Tuesday, January 23, 2007

Here we go a blogging...

We're reading Romeo and Juliet in English 214 now. I was just reminded of the romantic fool in me's favorite part of the whole play in Act 1, Scene 5:

Romeo (to Juliet):
If I profane with my unworthiest hand
This holy shrine, the gentle sin is this:
My lips, two blushing pilgrims, ready stand
To smooth that rough touch with a tender kiss.

Juliet:
Good pilgrim, you do wrong your hand too much,
Which mannerly devotion shows in this;
For saints have hands that pilgrims' hands do touch,
And palm to palm is holy palmers' kiss.

Romeo:
Have not saints lips, and holy palmers too?

Juliet:
Ay, pilgrim, lips that they must use in prayer.

Romeo:
Oh, then, dear saint, let lips do what hands do.
They pray; grant thou, lest faith turn to despair.

Juliet:
Saints do not move, though grant for prayers' sake.

Romeo:
Then move not, while my prayer's effect I take. (They kiss.)

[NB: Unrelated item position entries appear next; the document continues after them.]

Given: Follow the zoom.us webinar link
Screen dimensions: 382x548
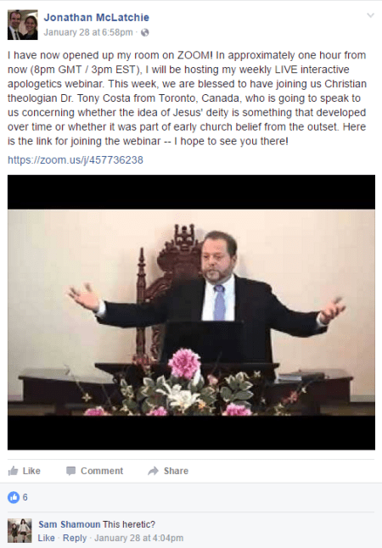Looking at the screenshot, I should [x=76, y=160].
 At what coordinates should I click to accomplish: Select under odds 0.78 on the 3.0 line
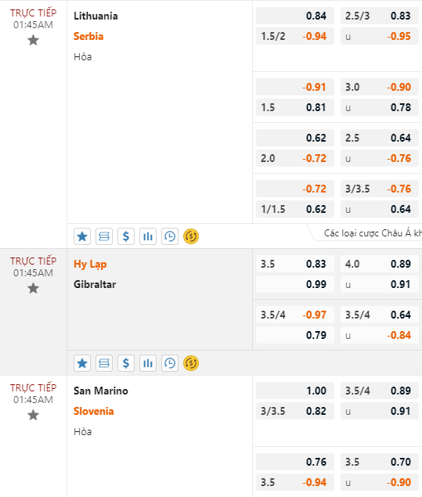tap(380, 107)
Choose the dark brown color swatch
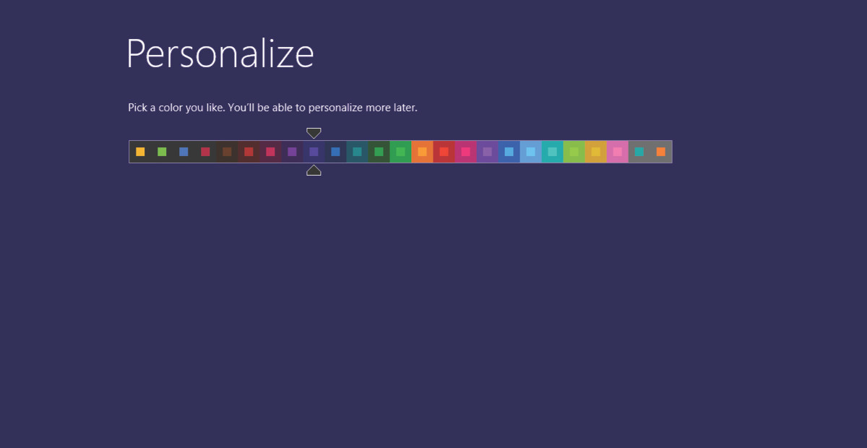Image resolution: width=867 pixels, height=448 pixels. (227, 152)
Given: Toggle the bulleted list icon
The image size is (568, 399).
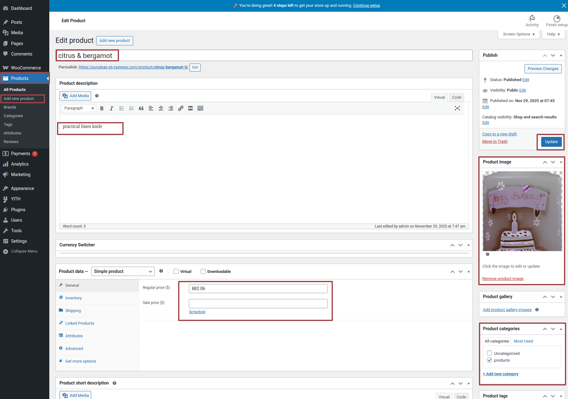Looking at the screenshot, I should tap(121, 108).
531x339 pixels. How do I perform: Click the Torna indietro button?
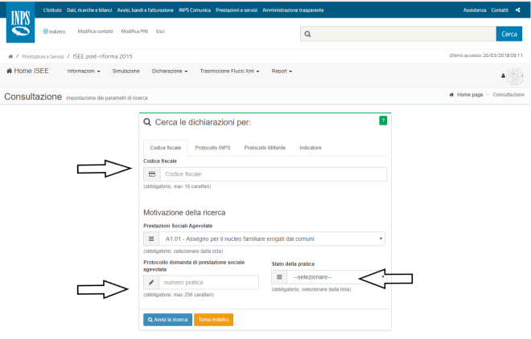tap(213, 319)
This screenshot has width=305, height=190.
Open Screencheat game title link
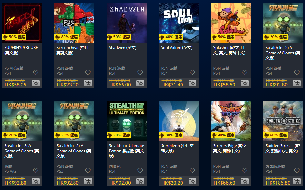coord(73,50)
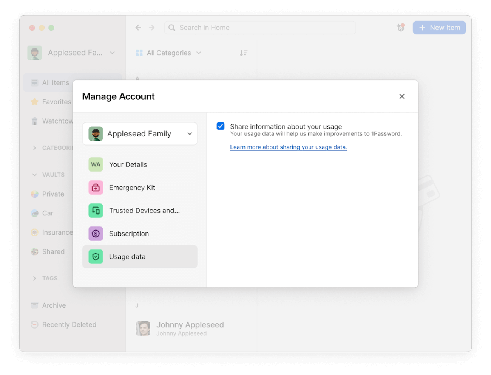Viewport: 491px width, 375px height.
Task: Open the Shared vault icon
Action: tap(34, 251)
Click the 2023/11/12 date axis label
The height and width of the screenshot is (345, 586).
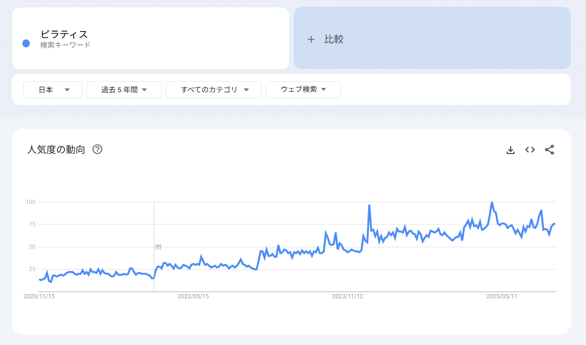pos(348,296)

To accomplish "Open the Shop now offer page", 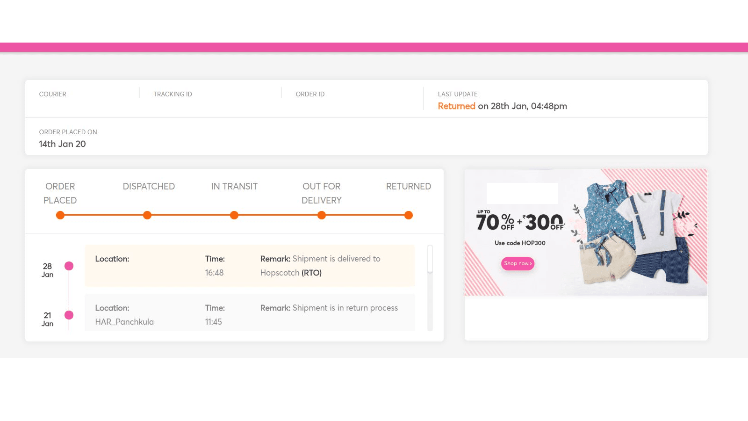I will [518, 263].
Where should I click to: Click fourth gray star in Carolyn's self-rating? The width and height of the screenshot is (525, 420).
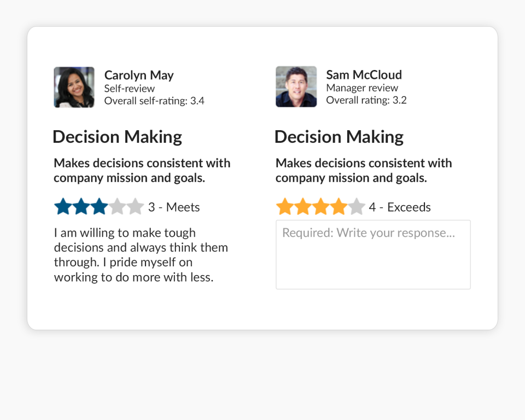pyautogui.click(x=117, y=207)
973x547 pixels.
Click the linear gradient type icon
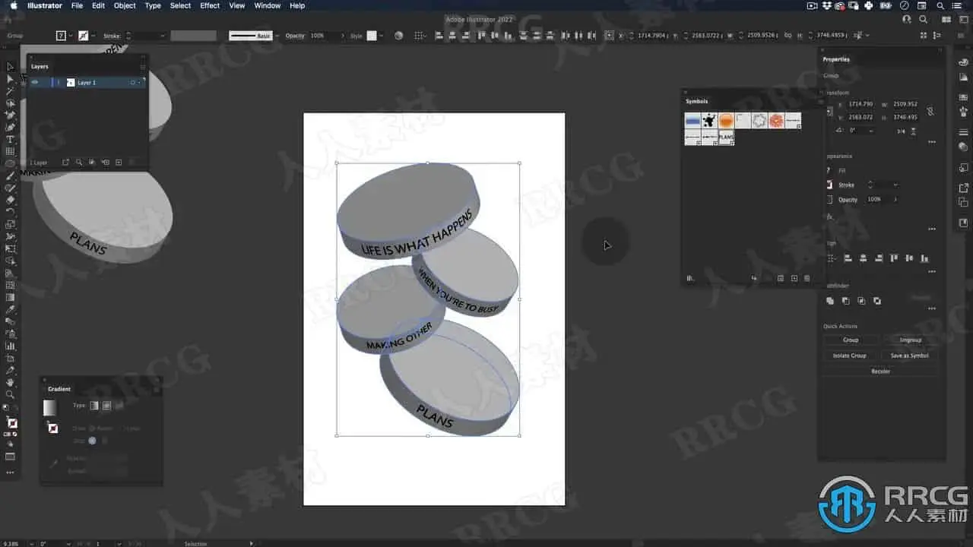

Little known fact: This is, in fact, a sonnet. Count the lines: 14. Look at the rhyming scheme: ABAB CDCD EFEF GG. It is indeed a Shakespearean (or English) sonnet. The first quatrain is spoken by Romeo, the second by Juliet (in response), and the third quatrain and couplet together.

This is why I love the English language.